= Problems to solve =
1/ In the Rose Under Fire review, which camp is Rose Justice sent to after the Nazis capture her?
2/ According to the Rose Under Fire review, what qualities of her fellow prisoners help Rose find hope? List all of them.
3/ Why does the Rose Under Fire review call the book an important read, even though it is fiction?

= Text excerpt =
++++++++++

Title: Rose Under Fire
Code Name Verity #2
Author: Elizabeth Wein
Publish date: September 10th 2013 by Disney Hyperion
Source: Received for review via NetGalley
While flying an Allied fighter plane from Paris to England, American ATA pilot and amateur poet, Rose Justice, is captured by the Nazis and sent to Ravensbrück, the notorious women’s concentration camp. Trapped in horrific circumstances, Rose finds hope in the impossible through the loyalty, bravery and friendship of her fellow prisoners. But will that be enough to endure the fate that’s in store for her?
Elizabeth Wein, author of the critically-acclaimed and best-selling Code Name Verity, delivers another stunning WWII thriller. The unforgettable story of Rose Justice is forged from heart-wrenching courage, resolve, and the slim, bright chance of survival.
“It is so hard trying to say what you mean.” -Elizabeth Wein, Rose Under Fire
How very true that quote is and how very fitting for Elizabeth’s Wein’s work, which I could not possibly do justice with my own paltry words. I feel like it’s akin to tearing myself open to write this review.
Though Code Name Verity struck me more in the feels as I sobbed over its pages, I think Rose Under Fire is just as powerful and flawless. And perhaps– more important. Elizabeth Wein is a mastermind. That is an all-too-simplistic way of putting it. Rose Under Fire is an harrowing narrative of one girl’s time under unthinkable conditions. It’s mind-boggling and devastating.
In today’s day and age, it’s impossible to imagine that people once did not believe the accounts of torture and inhumanity that took place in Nazi-occupied Europe, behind the fences of concentration camps. That some people still don’t. Because, really: they’re unthinkable. They seem like fiction, like propaganda. It is heart-breaking to be with Rose as she realizes the truth.
Though fiction, Rose Under Fire is a testament to those people and those times. It’s an important read because, as Elizabeth Wein stresses in her afterword, she “didn’t make up anything about Ravensbruck [...] It was real. It really happened to 150,000 women.” These are the kinds of stories that are important to tell. To “tell the world.”
The characters in Rose Under Fire make me tear up just thinking about them, especially Roza, who’s been experimented on and in captivity since the age of 14, and copes with it all through her own particular brand of macabre humor. In fact, many of the characters deal with their horrific situation with that humor. Grasping at anything to lighten their horrible days. Making families from their comrades.

++++++++++

= Listing =
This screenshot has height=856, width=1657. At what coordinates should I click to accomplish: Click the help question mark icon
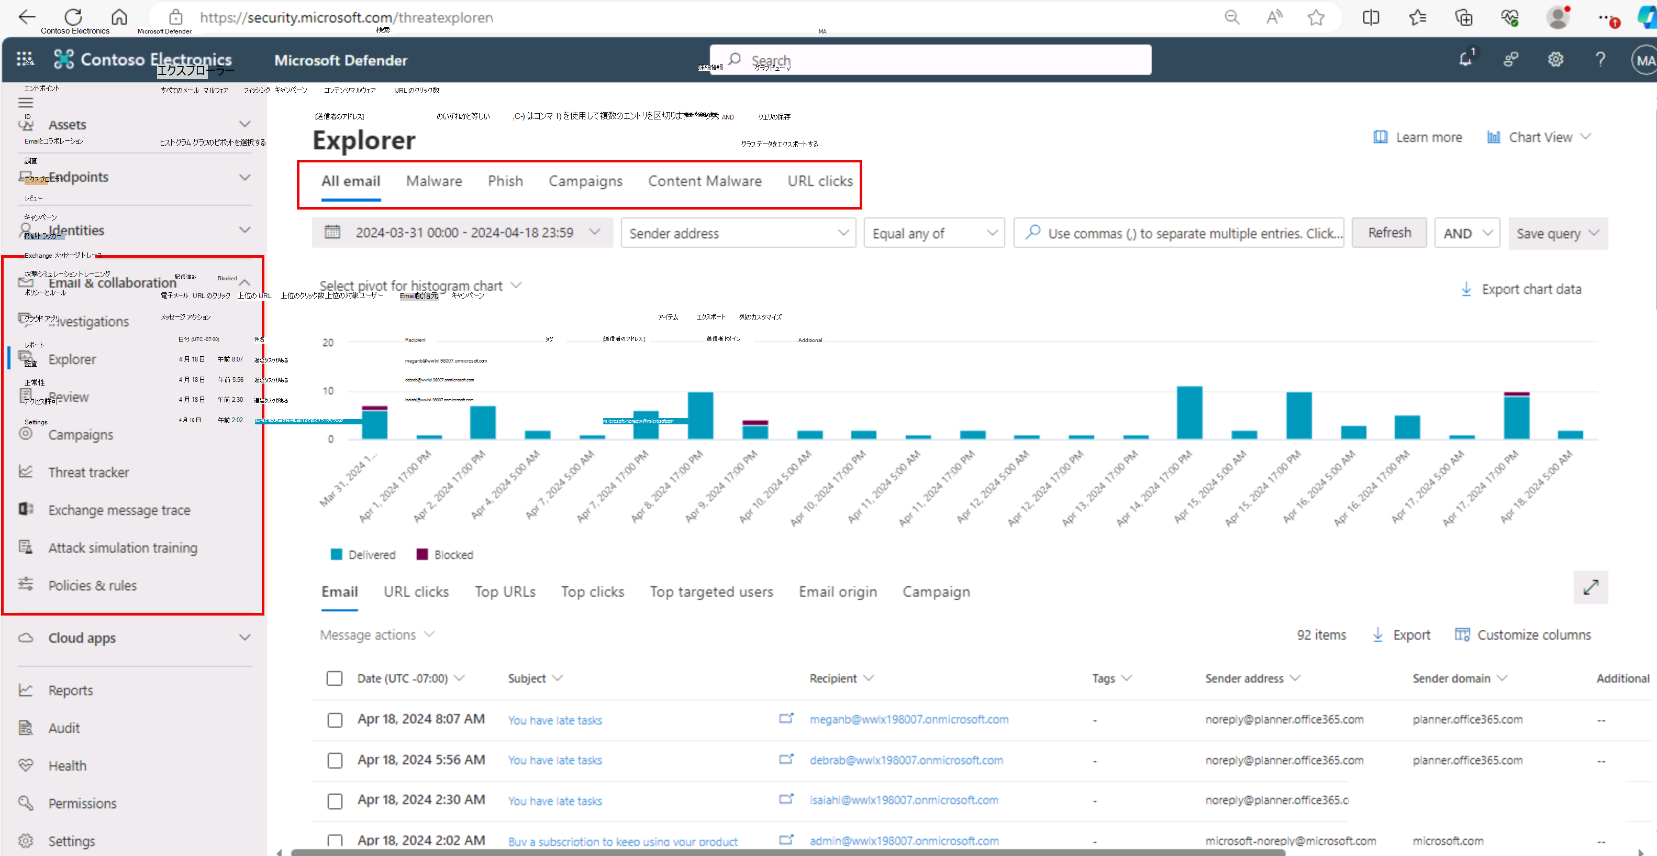(1600, 59)
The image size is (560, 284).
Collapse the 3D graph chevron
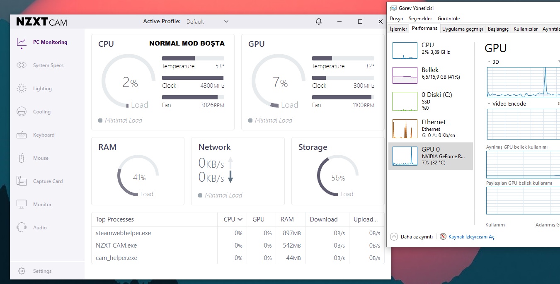click(x=489, y=62)
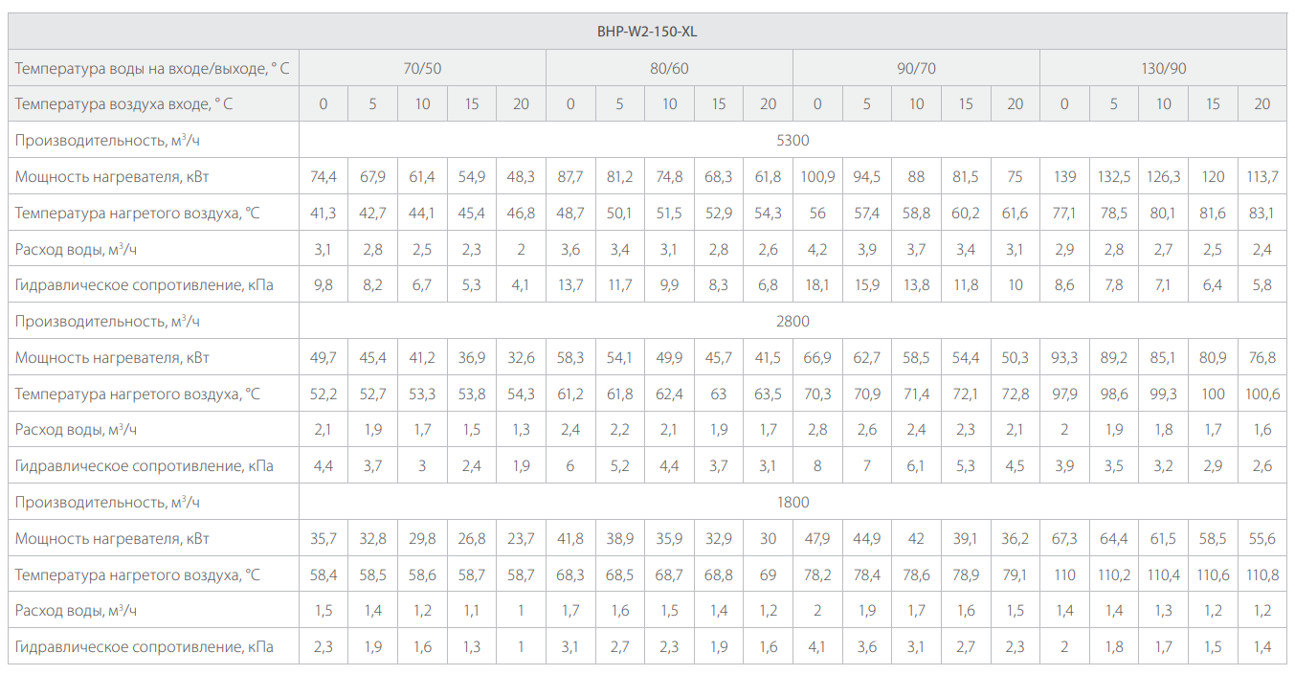Click the BHP-W2-150-XL table title
The image size is (1295, 675).
click(647, 31)
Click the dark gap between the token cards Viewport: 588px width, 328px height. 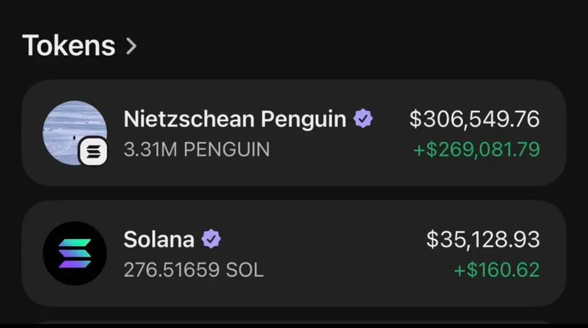coord(294,193)
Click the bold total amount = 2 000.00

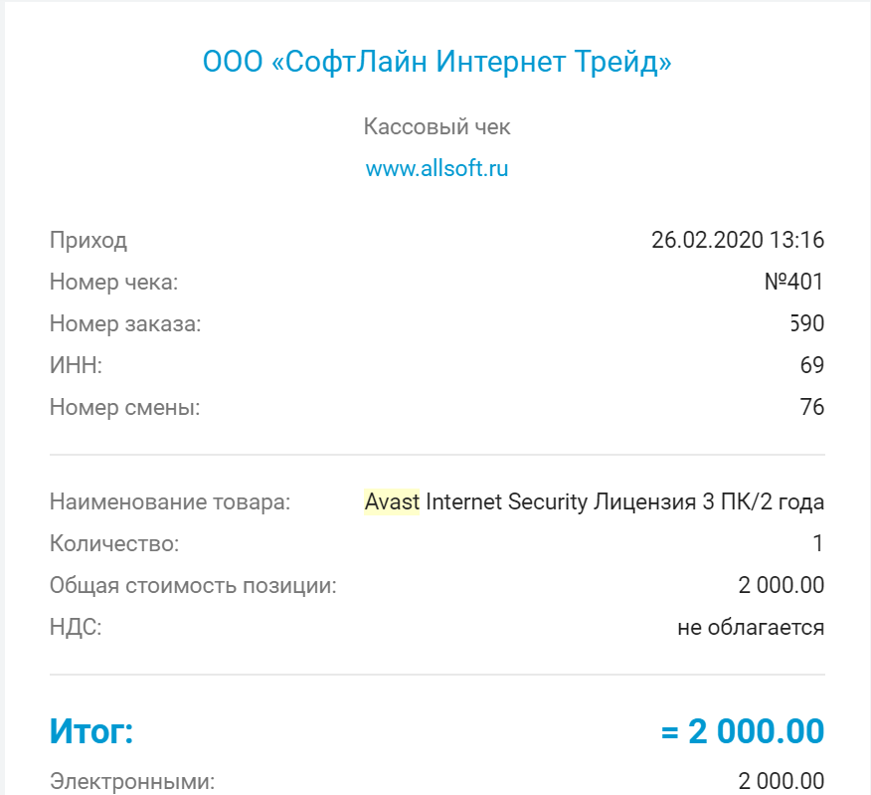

++++++++++

= Per-task outputs =
1/ Ravensbrück, the notorious women's concentration camp.

2/
- Loyalty
- Bravery
- Friendship

3/ In her afterword, Elizabeth Wein stresses that she "didn't make up anything about Ravensbruck." It was real and really happened to 150,000 women, so the book stands as a testament to those people and those times.